> _Task description_:
Give the material below as a JSON list of strings, one string per line, leaving out blank lines.

> _Given data_:
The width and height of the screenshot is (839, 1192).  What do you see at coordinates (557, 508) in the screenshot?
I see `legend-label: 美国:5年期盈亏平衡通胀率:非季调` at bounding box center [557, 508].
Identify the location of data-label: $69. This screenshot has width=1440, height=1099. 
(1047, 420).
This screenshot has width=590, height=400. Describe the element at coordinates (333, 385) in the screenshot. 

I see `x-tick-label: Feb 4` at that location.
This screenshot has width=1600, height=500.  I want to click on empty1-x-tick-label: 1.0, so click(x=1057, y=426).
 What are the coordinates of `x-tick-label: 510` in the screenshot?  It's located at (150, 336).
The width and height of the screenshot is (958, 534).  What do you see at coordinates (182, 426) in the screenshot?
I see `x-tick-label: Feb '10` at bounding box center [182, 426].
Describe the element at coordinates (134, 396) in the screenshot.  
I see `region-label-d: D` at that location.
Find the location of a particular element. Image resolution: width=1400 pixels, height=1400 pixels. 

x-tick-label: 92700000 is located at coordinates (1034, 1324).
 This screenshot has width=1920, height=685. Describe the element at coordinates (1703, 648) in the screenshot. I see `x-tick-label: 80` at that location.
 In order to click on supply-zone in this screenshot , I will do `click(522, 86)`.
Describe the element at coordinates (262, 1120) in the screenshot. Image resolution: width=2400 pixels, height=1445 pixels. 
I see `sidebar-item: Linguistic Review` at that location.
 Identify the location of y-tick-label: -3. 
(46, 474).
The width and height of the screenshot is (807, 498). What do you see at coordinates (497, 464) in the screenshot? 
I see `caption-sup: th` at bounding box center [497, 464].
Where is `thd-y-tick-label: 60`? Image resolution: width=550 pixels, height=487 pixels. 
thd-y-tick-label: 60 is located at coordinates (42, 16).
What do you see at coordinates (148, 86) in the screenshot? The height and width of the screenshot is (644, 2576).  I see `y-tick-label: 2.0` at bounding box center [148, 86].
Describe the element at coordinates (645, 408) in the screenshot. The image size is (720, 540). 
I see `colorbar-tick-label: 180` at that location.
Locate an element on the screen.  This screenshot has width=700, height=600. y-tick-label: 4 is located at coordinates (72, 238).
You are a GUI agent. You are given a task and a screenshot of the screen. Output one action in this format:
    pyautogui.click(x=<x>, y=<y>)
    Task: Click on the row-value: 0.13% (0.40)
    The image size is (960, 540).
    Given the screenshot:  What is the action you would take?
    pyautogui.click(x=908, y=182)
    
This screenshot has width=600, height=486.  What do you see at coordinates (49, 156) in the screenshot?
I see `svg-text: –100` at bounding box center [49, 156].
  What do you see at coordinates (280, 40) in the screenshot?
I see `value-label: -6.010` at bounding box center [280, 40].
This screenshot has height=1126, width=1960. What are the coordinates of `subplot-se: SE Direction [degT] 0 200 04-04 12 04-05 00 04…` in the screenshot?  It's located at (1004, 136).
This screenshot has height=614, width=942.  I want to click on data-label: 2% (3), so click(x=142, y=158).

> _Task output_:
[
  "The width and height of the screenshot is (839, 1192).  What do you see at coordinates (557, 508) in the screenshot?",
  "I see `legend-label: 美国:5年期盈亏平衡通胀率:非季调` at bounding box center [557, 508].",
  "Identify the location of data-label: $69. This screenshot has width=1440, height=1099. ",
  "(1047, 420).",
  "This screenshot has width=590, height=400. Describe the element at coordinates (333, 385) in the screenshot. ",
  "I see `x-tick-label: Feb 4` at that location.",
  "This screenshot has width=1600, height=500.  I want to click on empty1-x-tick-label: 1.0, so click(x=1057, y=426).",
  " What are the coordinates of `x-tick-label: 510` in the screenshot?  It's located at (150, 336).",
  "The width and height of the screenshot is (958, 534).  What do you see at coordinates (182, 426) in the screenshot?",
  "I see `x-tick-label: Feb '10` at bounding box center [182, 426].",
  "Describe the element at coordinates (134, 396) in the screenshot.  ",
  "I see `region-label-d: D` at that location.",
  "Find the location of a particular element. Image resolution: width=1400 pixels, height=1400 pixels. ",
  "x-tick-label: 92700000 is located at coordinates (1034, 1324).",
  " This screenshot has width=1920, height=685. Describe the element at coordinates (1703, 648) in the screenshot. I see `x-tick-label: 80` at that location.",
  " In order to click on supply-zone in this screenshot , I will do `click(522, 86)`.",
  "Describe the element at coordinates (262, 1120) in the screenshot. Image resolution: width=2400 pixels, height=1445 pixels. ",
  "I see `sidebar-item: Linguistic Review` at that location.",
  " Identify the location of y-tick-label: -3. ",
  "(46, 474).",
  "The width and height of the screenshot is (807, 498). What do you see at coordinates (497, 464) in the screenshot? ",
  "I see `caption-sup: th` at bounding box center [497, 464].",
  "Where is `thd-y-tick-label: 60`? Image resolution: width=550 pixels, height=487 pixels. ",
  "thd-y-tick-label: 60 is located at coordinates (42, 16).",
  "What do you see at coordinates (148, 86) in the screenshot? The height and width of the screenshot is (644, 2576).  I see `y-tick-label: 2.0` at bounding box center [148, 86].",
  "Describe the element at coordinates (645, 408) in the screenshot. The image size is (720, 540). ",
  "I see `colorbar-tick-label: 180` at that location.",
  "Locate an element on the screen.  This screenshot has width=700, height=600. y-tick-label: 4 is located at coordinates (72, 238).",
  "You are a GUI agent. You are given a task and a screenshot of the screen. Output one action in this format:",
  "    pyautogui.click(x=<x>, y=<y>)",
  "    Task: Click on the row-value: 0.13% (0.40)",
  "    The image size is (960, 540).",
  "    Given the screenshot:  What is the action you would take?",
  "    pyautogui.click(x=908, y=182)",
  "This screenshot has width=600, height=486.  What do you see at coordinates (49, 156) in the screenshot?",
  "I see `svg-text: –100` at bounding box center [49, 156].",
  "  What do you see at coordinates (280, 40) in the screenshot?",
  "I see `value-label: -6.010` at bounding box center [280, 40].",
  "This screenshot has height=1126, width=1960. What are the coordinates of `subplot-se: SE Direction [degT] 0 200 04-04 12 04-05 00 04…` in the screenshot?  It's located at (1004, 136).",
  "This screenshot has height=614, width=942.  I want to click on data-label: 2% (3), so click(x=142, y=158)."
]